Case ID: cal_146/html/0673-01.html
Source: Caselaw Access Project
Author: {"author": "ANGELLOTTI, J.", "license": "Public Domain", "url": "https://static.case.law/"}
Date Created: 2024-08-24T03:29:51.129683

[S. F. No. 3272.
    Department One.
    May 3, 1905.]
    SAVINGS AND LOAN SOCIETY, Appellant, v. CITY AND COUNTY OF SAN FRANCISCO, Respondent.
    Taxation — Assessment to Savings and Loan Society — Solvent Credits.—The amount of the loans made by a savings and loan society, which are secured by stocks and bonds, were properly assessable to it as solvent credits.
    Id.—Action to Recover Taxes Paid—Change in Assessment—Issue as to Authority—Presumption—Burden of Proof—Findings.— In an action by the savings and loan society to recover taxes paid under an assessment for solvent credits alleged to have been made by an unauthorized change by the assessor, where issue was joined as to whether it was made without any authorization from the board of equalization, the presumption is in favor of the assessment, and the burden of proof is upon the plaintiff to show that it was not so authorized; and if the findings show such authority, the plaintiff’s case must fail.
    Id.—Power of Board of Equalization.—Under section 3681 of the Political Code, the board of equalization may authorize changes in the assessment-roll, not only to add a new assessment, but also to correct the description of property already assessed with an insufficient and incomplete description, and may empower the assessor to change the designation of the kind or quality of part of the personal property from “bonds” to “solvent credits.”
    Id.—Acquiescence in Unauthorized Change.—Where, pending the session of the board of equalization, the assessor had, without previous authority, made a change in the assessment, which was brought to the notice of the board and of the taxpayer, who merely objected to the want of authority, and such change was acquiesced in by the board, which allowed the assessment to stand as changed,— it thereby in effect directed and required such change and so imparted authority and validity to what was previously unauthorized. It was not necessary to go through the manual work of restoring the original entry, and again making the same change.
    Id.—Notice to Taxpayer—Voluntary Appearance—Waiver of Time —Jurisdiction of Board.—Where the taxpayer was before the board of equalization, in response to a citation to show cause why its assessment should not be increased, such citation included notice of an increase by the addition of other .property, and where the taxpayer appeared before the board, and was informed of the change made by the assessor, and did not urge that it did not own solvent credits in the amount stated, but merely objected that the change in the assessment was unauthorized, its voluntary appearance was a waiver of objection that notice was not given of such change, and the board had jurisdiction to proceed and sanction the same.
    
      Id.—Consistency op Pleadings and Findings—Answer. — The fact that the defendant had denied that any addition was made to the assessment by the change, and alleged that the plaintiff had originally been assessed for its solvent credits, did not preclude it from denying that the change had not been authorized; and findings on the latter issue are not inconsistent with any admissions made by the pleadings.
    APPEAL from a judgment of the Superior Court of the City and County of San Francisco. M. C. Sloss, Judge.
    The facts are stated in the opinion of the court.
    Drown, Leicester & Drown, for Appellant.
    Franklin K. Lane, City Attorney, for Respondent.
   ANGELLOTTI, J.

This is an action to recover the sum of $5,702.46, taxes for the fiscal year ending June 30, 1900, paid, under, protest, upon an apparent assessment of $349,844 against plaintiff, for solvent credits, upon the ground that said apparent assessment was void. The defendant had judgment and plaintiff appeals therefrom upon the judgment-roll.

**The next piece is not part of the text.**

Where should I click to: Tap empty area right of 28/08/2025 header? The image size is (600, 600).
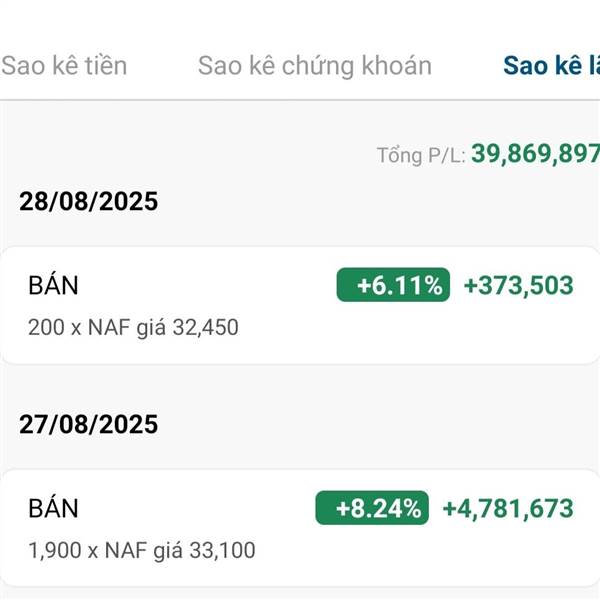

At the time of the completion of the assessment-book and its delivery by the assessor to the clerk of the board of supervisors, the only description of personal property contained in the assessment against plaintiff was to be found in the general column headed “Description of Property” with subheadings devoted to real property, and was as follows, viz.: “Fur. $1000. Money $53,916. Bonds $569,952. Franchise $2500. Bonds $1,183,244”; and in the column headed “Personal,” under the subheading “Money and Solvent Credits,” “$1,807,112,” and :under the subheading “Other Personal Property,” “$1000,1 2500,” the various valuations aggregating $1,810,612.

Thereafter, on July 14, 1899, while said assessment-book was in the possession of the board of supervisors, sitting and acting as a board of equalization, the assessor made the following changes in the descriptive part of the assessment, namely: He erased the words and figures “Bonds $569,952” and wrote in place thereof; “Solv. Crdts. $349,844”; he changed the item “Bonds $1,183,244” to “Bonds $863,052”; and he changed the- figures under the heading “Money and Solvent Credits” from “$1,807,112” to “$1,266,812,” thus making the valuation of personalty aggregate $1,270,312 instead of $1,810,612.

The county auditor computed the taxes to he paid by plaintiff upon its personalty upon said total sum of $1,270,312 only.

When it came to the collection of taxes it was ascertained and admitted that the only assessable bonds belonging to plaintiff on the first Monday of March, 1899, were certain municipal, county, and school district bonds, aggregating in value $220,108, and that the assessment on bonds was invalid to the extent of $642,944, the tax on which, at the rate for the year, was $10,479.98. This amount was therefore deducted by defendant, and the taxes on the remainder only claimed.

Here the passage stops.